(Task directions) Using the records below, output the stretch that opens with the line containing "Click gift icon on Bitcoin above $82,000 card" and closes with the line containing "Task: Pin the node tree with pushpin icon", exactly and including both lines, with nothing more.

── Entries provided

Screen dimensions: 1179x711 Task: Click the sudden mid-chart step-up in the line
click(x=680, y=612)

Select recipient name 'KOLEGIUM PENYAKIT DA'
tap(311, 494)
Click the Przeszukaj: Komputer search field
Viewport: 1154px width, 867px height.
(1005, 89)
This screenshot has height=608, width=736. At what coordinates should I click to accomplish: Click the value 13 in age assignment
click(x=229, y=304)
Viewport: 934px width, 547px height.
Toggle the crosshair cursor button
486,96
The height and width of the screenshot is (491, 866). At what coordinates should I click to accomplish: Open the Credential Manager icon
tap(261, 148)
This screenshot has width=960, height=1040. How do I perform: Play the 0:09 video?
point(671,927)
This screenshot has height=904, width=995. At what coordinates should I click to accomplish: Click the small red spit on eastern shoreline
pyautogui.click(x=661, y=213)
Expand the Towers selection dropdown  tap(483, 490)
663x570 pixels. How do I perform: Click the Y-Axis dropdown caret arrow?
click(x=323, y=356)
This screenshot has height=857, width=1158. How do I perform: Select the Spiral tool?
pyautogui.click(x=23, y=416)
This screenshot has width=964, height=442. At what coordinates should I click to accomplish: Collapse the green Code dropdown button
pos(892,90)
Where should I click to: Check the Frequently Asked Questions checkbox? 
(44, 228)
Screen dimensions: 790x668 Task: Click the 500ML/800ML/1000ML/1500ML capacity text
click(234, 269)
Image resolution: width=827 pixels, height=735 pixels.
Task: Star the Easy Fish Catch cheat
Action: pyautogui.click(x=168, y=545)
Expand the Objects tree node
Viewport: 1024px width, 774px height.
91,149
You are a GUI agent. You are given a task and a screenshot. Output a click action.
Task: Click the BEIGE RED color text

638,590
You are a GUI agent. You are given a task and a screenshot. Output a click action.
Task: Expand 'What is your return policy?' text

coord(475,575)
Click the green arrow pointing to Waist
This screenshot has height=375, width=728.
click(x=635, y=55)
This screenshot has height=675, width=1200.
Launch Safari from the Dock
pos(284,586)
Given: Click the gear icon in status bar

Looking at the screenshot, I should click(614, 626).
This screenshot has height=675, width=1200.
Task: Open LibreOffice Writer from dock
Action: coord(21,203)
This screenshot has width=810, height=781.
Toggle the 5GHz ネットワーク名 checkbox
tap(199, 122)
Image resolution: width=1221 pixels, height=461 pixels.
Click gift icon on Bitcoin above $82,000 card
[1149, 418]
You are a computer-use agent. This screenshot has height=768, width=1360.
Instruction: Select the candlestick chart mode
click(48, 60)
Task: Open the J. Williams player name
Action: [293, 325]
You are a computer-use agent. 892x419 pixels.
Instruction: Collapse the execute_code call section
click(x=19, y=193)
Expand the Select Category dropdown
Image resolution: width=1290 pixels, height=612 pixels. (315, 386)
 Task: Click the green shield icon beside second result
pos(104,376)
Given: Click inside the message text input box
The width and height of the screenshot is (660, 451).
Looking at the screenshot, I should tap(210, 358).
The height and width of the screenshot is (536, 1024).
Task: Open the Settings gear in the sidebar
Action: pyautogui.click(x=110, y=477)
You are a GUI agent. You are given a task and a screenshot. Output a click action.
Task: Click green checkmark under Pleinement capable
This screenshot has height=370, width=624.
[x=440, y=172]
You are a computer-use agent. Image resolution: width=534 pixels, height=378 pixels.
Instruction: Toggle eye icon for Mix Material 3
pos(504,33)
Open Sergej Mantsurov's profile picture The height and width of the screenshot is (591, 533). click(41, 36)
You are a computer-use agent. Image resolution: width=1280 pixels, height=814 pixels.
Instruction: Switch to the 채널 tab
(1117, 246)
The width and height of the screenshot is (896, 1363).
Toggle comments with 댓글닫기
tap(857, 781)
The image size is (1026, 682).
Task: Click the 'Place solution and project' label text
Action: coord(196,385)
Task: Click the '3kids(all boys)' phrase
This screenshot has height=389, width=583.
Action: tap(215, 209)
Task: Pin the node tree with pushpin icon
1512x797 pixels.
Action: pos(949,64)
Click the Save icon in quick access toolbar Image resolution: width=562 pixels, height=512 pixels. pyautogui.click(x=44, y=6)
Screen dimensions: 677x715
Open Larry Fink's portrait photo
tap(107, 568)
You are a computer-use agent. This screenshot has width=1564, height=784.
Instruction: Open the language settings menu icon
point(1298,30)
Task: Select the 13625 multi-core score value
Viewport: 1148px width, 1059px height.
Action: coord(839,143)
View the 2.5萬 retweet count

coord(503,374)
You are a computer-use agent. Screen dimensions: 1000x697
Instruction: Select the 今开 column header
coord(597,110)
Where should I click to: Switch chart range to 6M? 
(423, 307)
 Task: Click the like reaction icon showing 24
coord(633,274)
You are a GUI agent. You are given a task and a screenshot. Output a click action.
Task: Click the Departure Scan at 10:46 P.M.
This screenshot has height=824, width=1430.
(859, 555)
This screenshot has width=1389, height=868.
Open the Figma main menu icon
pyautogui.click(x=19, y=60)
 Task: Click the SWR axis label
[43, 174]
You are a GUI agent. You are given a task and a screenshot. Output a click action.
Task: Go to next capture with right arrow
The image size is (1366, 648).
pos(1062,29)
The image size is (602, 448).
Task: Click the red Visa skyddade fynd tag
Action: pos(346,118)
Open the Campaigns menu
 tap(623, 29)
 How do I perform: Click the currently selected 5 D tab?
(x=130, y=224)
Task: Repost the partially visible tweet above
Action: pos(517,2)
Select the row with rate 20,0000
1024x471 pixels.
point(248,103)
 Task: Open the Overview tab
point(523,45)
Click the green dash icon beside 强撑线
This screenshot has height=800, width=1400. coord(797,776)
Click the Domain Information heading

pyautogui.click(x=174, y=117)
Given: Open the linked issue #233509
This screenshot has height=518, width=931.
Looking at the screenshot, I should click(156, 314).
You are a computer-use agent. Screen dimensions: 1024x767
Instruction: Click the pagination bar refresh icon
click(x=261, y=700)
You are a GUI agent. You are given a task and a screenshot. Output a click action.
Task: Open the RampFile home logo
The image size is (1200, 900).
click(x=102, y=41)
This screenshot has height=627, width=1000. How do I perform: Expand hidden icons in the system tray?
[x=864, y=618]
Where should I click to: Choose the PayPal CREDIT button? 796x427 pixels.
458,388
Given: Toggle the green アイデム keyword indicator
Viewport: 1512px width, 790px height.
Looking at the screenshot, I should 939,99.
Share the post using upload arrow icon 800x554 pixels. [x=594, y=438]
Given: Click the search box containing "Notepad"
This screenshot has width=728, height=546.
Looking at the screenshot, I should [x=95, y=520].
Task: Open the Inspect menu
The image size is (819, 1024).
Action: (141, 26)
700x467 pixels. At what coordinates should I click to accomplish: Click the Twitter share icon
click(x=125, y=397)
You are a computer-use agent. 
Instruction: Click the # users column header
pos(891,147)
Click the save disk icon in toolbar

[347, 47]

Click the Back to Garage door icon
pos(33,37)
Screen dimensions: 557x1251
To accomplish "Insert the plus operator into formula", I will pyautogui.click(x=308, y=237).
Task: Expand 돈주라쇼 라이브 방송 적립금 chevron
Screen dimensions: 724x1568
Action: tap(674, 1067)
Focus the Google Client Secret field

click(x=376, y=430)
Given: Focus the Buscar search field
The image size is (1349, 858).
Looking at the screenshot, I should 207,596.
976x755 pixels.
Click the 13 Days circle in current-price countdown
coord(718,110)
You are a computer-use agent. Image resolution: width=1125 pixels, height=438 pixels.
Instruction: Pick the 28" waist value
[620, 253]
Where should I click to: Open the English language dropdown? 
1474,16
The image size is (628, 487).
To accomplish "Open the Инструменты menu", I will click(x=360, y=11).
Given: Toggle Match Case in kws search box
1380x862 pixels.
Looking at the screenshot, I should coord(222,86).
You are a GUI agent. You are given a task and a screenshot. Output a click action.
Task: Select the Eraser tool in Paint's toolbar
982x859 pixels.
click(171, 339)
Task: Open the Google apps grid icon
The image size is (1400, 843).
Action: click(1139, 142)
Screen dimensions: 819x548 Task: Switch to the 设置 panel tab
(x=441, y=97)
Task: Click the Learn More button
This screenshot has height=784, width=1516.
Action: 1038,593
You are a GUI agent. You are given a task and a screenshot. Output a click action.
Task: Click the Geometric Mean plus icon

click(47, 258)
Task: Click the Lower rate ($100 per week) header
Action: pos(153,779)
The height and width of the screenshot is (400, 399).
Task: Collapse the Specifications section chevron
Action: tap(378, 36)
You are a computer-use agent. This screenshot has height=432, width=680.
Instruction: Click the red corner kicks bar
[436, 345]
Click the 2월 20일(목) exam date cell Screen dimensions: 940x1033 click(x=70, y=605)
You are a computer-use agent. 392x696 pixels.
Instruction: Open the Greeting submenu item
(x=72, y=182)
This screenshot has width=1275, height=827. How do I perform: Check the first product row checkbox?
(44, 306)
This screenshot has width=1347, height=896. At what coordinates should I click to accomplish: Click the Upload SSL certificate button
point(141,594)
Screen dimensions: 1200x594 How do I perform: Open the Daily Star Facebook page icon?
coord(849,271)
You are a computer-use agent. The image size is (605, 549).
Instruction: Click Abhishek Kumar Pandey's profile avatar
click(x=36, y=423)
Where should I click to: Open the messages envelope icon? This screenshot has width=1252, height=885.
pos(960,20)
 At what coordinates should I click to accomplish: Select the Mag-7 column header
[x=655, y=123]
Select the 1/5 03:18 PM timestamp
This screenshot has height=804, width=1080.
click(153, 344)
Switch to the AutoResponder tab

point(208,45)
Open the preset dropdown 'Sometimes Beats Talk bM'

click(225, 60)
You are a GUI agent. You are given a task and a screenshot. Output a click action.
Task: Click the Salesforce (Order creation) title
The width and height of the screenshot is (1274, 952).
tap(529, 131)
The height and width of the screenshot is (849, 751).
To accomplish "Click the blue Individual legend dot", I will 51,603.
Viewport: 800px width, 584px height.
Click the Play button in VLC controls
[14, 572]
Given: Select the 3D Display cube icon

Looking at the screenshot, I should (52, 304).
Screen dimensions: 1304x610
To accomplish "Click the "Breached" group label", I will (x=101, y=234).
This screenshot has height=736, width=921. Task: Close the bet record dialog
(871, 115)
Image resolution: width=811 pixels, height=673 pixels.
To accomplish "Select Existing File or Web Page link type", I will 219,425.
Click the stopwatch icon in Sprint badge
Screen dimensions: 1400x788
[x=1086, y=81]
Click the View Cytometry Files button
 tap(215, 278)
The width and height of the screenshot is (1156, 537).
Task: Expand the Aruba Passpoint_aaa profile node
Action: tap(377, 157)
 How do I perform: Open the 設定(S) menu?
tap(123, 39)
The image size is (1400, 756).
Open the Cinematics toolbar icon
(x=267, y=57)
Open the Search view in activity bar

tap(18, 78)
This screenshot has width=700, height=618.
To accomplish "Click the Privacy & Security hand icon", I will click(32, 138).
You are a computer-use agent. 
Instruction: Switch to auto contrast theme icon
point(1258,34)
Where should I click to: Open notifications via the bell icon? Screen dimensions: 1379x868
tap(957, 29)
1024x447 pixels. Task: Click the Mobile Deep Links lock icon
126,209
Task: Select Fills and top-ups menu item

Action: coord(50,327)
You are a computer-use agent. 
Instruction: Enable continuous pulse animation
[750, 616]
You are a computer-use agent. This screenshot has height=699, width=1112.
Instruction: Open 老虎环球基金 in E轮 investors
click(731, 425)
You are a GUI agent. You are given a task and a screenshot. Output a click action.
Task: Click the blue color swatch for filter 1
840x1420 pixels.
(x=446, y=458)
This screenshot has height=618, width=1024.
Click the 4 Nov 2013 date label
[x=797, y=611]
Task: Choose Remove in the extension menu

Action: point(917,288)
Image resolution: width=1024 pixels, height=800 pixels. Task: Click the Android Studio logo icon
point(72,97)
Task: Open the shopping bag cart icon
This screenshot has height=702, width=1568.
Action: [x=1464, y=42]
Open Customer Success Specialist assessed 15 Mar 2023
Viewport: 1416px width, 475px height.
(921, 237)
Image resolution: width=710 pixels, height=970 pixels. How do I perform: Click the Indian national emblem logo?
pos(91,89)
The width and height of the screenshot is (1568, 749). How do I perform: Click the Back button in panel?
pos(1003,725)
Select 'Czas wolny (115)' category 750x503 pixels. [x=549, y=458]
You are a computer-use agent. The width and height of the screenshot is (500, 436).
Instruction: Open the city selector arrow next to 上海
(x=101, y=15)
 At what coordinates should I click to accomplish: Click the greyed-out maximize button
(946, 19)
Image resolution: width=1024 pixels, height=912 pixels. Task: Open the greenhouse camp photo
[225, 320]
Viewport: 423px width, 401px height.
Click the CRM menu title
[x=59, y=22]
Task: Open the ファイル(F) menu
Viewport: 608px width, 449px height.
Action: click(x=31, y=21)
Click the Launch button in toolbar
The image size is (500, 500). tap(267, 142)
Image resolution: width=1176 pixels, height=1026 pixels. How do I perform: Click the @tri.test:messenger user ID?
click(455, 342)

────

(Result)
Click gift icon on Bitcoin above $82,000 card
[1149, 418]
You are a computer-use agent. This screenshot has height=768, width=1360.
Instruction: Select the candlestick chart mode
click(48, 60)
Task: Open the J. Williams player name
Action: [293, 325]
You are a computer-use agent. 892x419 pixels.
Instruction: Collapse the execute_code call section
click(x=19, y=193)
Expand the Select Category dropdown
Image resolution: width=1290 pixels, height=612 pixels. (315, 386)
 Task: Click the green shield icon beside second result
pos(104,376)
Given: Click inside the message text input box
The width and height of the screenshot is (660, 451).
Looking at the screenshot, I should tap(210, 358).
The height and width of the screenshot is (536, 1024).
Task: Open the Settings gear in the sidebar
Action: pyautogui.click(x=110, y=477)
You are a GUI agent. You are given a task and a screenshot. Output a click action.
Task: Click green checkmark under Pleinement capable
This screenshot has height=370, width=624.
[x=440, y=172]
You are a computer-use agent. Image resolution: width=534 pixels, height=378 pixels.
Instruction: Toggle eye icon for Mix Material 3
pos(504,33)
Open Sergej Mantsurov's profile picture The height and width of the screenshot is (591, 533). click(41, 36)
You are a computer-use agent. Image resolution: width=1280 pixels, height=814 pixels.
Instruction: Switch to the 채널 tab
(1117, 246)
The width and height of the screenshot is (896, 1363).
Toggle comments with 댓글닫기
tap(857, 781)
The image size is (1026, 682).
Task: Click the 'Place solution and project' label text
Action: coord(196,385)
Task: Click the '3kids(all boys)' phrase
This screenshot has height=389, width=583.
Action: tap(215, 209)
Task: Pin the node tree with pushpin icon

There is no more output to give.